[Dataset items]
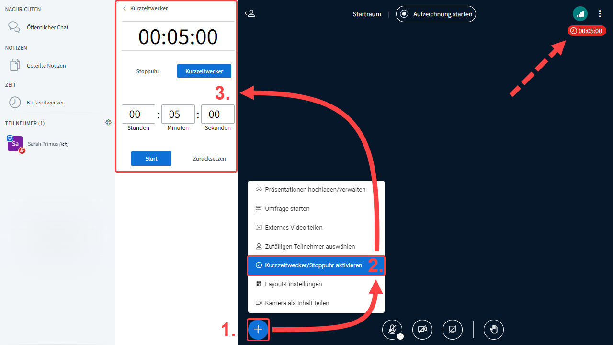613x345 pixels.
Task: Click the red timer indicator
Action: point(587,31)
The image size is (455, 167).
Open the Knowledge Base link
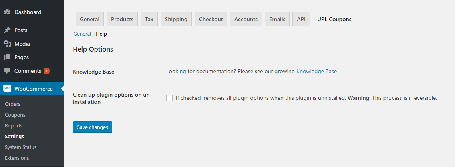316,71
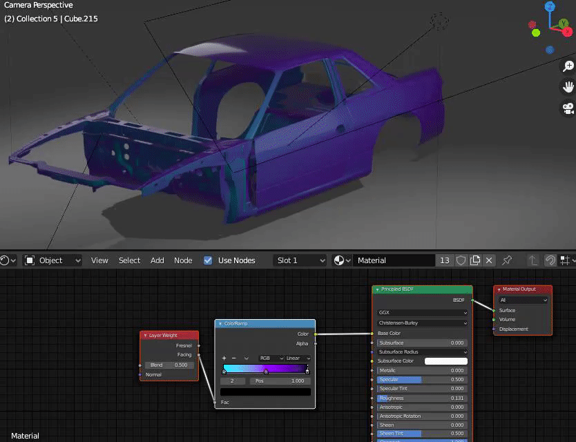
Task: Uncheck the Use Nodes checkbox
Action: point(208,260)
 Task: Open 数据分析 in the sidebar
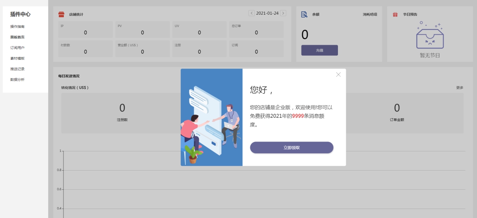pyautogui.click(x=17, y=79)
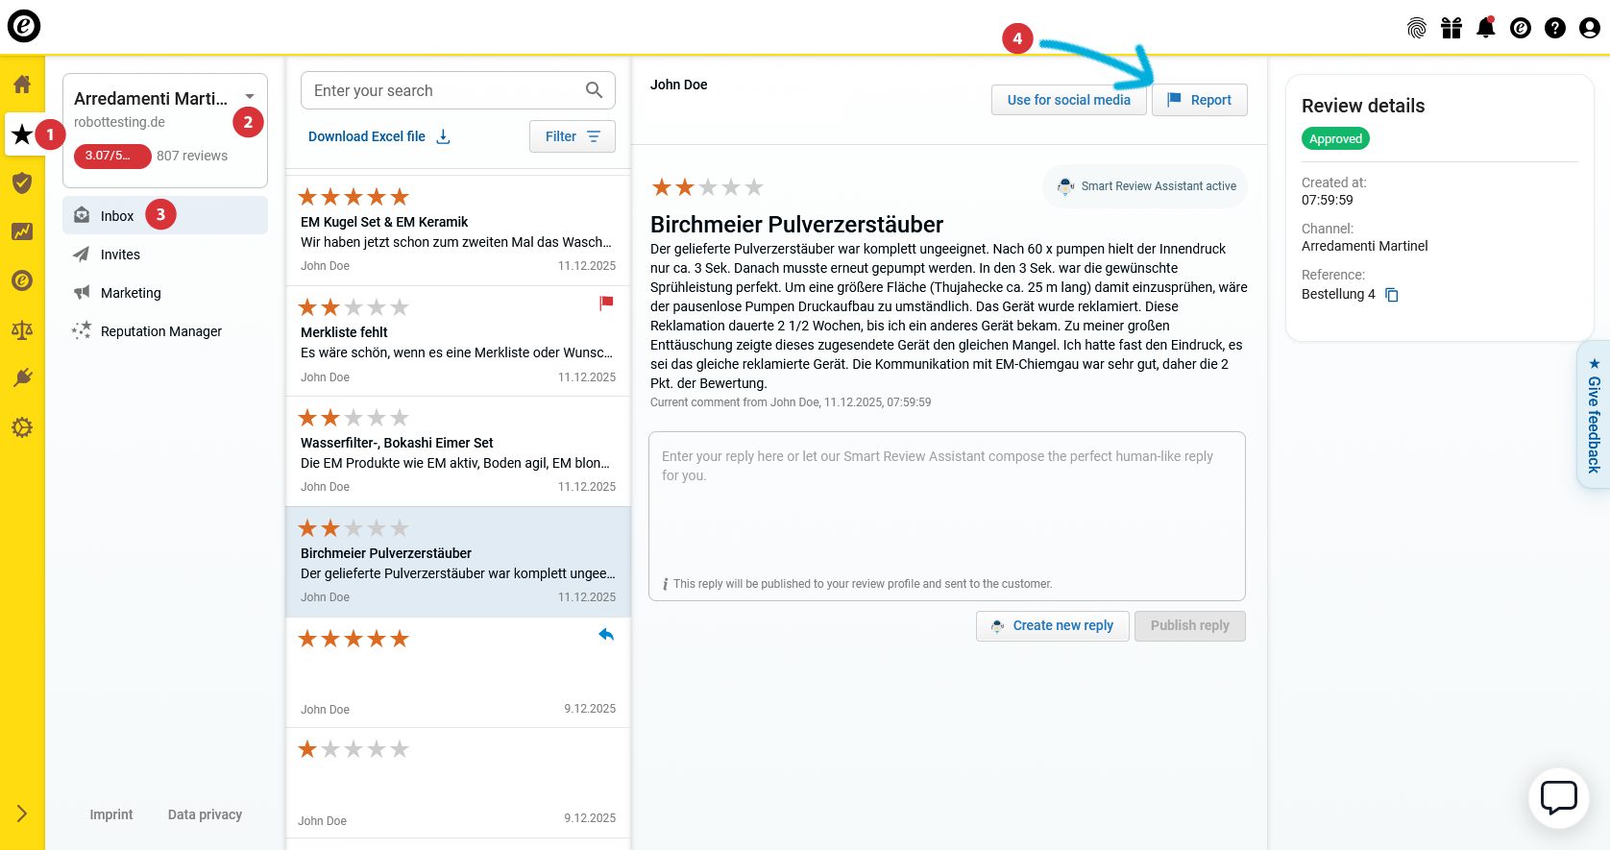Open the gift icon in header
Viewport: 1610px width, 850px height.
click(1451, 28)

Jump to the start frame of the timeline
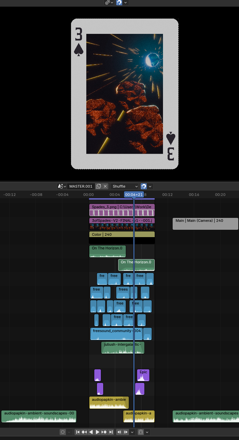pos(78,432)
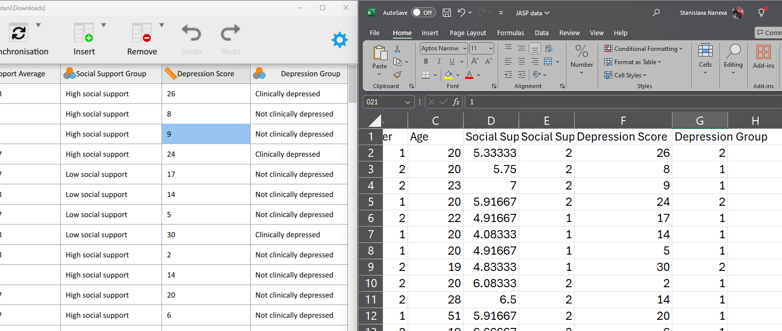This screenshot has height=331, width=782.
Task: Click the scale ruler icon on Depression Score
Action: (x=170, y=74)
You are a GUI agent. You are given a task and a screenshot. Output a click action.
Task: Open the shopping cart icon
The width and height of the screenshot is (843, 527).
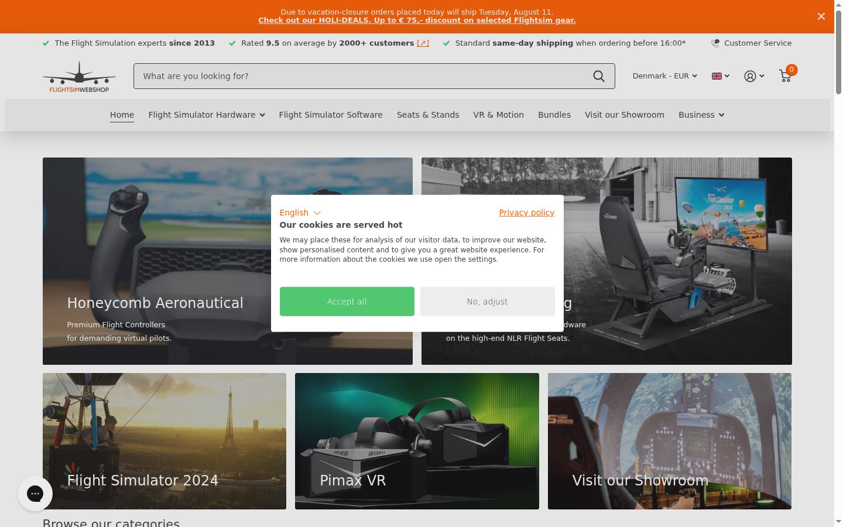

* **WHAT THE TASK REQUIRES**:
Your task is to write out, exactly and without pictures, only the lines from the one holding "Open the Knowledge Base link" to the last line of the data.

* **SOLUTION TO THIS PROBLEM**:
Open the Knowledge Base link
316,71
Task: Uncheck the Use Nodes checkbox
Action: point(208,260)
 Task: Open 数据分析 in the sidebar
pyautogui.click(x=17, y=79)
Open the gift icon in header
Viewport: 1610px width, 850px height.
click(1451, 28)

Jump to the start frame of the timeline
pos(78,432)
This screenshot has height=331, width=782.
Task: Click the scale ruler icon on Depression Score
Action: (x=170, y=74)
You are a GUI agent. You are given a task and a screenshot. Output a click action.
Task: Open the shopping cart icon
The width and height of the screenshot is (843, 527).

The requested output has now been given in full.